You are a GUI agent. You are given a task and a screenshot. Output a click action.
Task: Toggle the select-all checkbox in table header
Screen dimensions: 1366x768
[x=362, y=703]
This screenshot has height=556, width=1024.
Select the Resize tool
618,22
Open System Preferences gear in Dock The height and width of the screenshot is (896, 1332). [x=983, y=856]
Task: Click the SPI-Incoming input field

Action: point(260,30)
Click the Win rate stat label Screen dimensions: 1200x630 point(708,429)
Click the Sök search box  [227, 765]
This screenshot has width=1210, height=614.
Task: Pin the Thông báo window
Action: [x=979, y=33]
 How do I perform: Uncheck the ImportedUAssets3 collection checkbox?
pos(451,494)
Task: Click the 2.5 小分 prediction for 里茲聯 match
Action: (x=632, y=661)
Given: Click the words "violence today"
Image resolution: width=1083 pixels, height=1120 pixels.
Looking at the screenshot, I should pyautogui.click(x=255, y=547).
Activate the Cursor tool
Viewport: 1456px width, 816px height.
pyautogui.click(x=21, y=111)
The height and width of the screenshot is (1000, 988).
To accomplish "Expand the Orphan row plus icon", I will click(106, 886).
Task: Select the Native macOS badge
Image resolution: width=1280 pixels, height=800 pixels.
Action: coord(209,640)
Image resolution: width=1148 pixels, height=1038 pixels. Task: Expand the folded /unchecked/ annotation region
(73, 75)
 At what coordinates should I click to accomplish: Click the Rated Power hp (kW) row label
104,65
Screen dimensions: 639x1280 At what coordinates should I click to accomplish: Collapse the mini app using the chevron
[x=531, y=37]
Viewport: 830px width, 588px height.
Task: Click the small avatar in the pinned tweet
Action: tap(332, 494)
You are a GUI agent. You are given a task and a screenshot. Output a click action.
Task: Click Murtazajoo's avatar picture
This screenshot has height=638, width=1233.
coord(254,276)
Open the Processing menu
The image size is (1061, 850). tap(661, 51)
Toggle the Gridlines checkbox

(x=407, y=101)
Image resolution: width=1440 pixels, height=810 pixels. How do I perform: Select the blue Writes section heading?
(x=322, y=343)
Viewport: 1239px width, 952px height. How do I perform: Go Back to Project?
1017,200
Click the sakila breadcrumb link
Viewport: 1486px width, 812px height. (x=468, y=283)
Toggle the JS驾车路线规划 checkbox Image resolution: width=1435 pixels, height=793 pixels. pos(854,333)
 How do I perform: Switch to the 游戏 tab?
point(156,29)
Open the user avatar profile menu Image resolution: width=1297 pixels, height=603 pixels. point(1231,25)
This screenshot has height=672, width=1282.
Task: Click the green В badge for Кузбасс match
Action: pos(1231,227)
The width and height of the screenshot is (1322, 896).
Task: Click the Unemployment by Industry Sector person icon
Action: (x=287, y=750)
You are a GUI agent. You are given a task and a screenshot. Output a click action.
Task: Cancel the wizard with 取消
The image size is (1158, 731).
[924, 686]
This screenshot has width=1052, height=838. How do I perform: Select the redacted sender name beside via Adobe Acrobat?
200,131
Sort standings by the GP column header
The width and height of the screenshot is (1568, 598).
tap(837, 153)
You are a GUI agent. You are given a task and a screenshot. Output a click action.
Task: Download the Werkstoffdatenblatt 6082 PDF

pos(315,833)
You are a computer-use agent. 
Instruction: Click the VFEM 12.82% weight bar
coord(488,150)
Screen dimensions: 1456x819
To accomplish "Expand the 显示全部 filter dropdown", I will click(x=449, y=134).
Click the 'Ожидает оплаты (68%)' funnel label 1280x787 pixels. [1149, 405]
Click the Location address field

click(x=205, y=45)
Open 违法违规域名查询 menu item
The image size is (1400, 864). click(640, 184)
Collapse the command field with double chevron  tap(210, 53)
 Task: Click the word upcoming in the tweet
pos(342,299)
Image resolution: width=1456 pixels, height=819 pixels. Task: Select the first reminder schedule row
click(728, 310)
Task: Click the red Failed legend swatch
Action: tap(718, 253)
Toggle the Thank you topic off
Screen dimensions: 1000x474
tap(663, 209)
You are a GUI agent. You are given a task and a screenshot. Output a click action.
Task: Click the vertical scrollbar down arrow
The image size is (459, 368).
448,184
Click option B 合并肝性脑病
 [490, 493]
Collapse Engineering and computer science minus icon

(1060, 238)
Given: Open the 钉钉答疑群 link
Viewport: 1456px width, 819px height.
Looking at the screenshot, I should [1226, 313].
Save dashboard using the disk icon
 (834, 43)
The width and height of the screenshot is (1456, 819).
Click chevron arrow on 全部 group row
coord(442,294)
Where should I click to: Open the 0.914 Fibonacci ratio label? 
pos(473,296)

********

Work required:
Gather every line of the records that contains the word "This" and copy each such line in full.

Reply to the task:
This screenshot has height=556, width=1024.
This screenshot has width=1210, height=614.
This screenshot has height=638, width=1233.
This screenshot has height=672, width=1282.
This screenshot has width=1052, height=838. How do I perform: Select the redacted sender name beside via Adobe Acrobat?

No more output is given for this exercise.